Encouraging seniors to think about what, if any, life-sustaining measures they would want taken if they were gravely ill isn’t the same as encouraging them to forgo treatment.

Those who want every measure taken to save their lives will still be free to make that choice. Those who would prefer not to live in a vegetative state will have that option, too. And people won’t be forced to talk their doctors about their options one way or the other.

End-of-life counseling is simply a way to educate patients about their options, so they can take the next step of drafting a “living will” and appointing a health-care proxy who can make treatment decisions on their behalf when they are no longer able.

Only about one-third of Americans have a living will, which means critical end-of-life decisions are often delegated to family members in the midst of a crisis.

It’s no surprise, then, that people who make their wishes known in advance are more likely to receive the kind of end-of-life care they want than people who don’t.

End-of-life counseling also has the potential to lower health-care costs by reducing the likelihood that patients will receive costly treatment and tests they don’t want.

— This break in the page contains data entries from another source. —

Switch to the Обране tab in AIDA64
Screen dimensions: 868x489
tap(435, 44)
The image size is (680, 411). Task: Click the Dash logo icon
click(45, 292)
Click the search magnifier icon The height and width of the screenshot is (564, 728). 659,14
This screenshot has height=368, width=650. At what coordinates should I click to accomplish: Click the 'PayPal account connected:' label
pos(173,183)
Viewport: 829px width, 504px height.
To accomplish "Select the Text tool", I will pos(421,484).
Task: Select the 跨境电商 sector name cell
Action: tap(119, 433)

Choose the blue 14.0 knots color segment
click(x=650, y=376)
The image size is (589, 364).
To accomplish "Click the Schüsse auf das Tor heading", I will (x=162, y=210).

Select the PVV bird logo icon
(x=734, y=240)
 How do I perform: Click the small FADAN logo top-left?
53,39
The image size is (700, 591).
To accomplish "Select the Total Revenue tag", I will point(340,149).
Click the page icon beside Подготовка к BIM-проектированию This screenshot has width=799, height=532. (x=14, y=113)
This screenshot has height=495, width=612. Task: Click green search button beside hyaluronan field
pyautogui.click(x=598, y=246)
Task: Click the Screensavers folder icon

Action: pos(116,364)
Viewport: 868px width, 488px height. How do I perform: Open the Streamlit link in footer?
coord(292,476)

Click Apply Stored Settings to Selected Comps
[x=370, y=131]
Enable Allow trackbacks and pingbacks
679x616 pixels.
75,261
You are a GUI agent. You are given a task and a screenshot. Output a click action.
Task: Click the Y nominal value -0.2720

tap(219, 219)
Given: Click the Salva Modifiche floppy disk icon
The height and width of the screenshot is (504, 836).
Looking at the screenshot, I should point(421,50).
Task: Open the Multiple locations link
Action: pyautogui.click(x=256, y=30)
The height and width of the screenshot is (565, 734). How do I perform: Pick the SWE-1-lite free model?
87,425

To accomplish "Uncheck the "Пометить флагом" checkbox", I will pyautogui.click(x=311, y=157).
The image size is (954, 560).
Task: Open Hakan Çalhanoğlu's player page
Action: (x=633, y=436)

A 2009 study published in the Archives of Internal Medicine found that late-stage cancer patients who received end-of-life counseling incurred health-care costs that were 36 percent lower in the last week of life than patients who didn’t.

Those kinds of savings become critically important to driving down the nation’s escalating health-care costs. More than 25 percent of annual Medicare expenses, for example, are attributable to end-of-life care for the 5 percent of beneficiaries who die each year.

Many doctors would discuss advance planning with patients whether or not they were reimbursed for their time. But we see no harm in giving doctors additional incentives to initiate these important conversations, particularly when it could lead to more compassionate care for patients and significant cost savings for Medicare.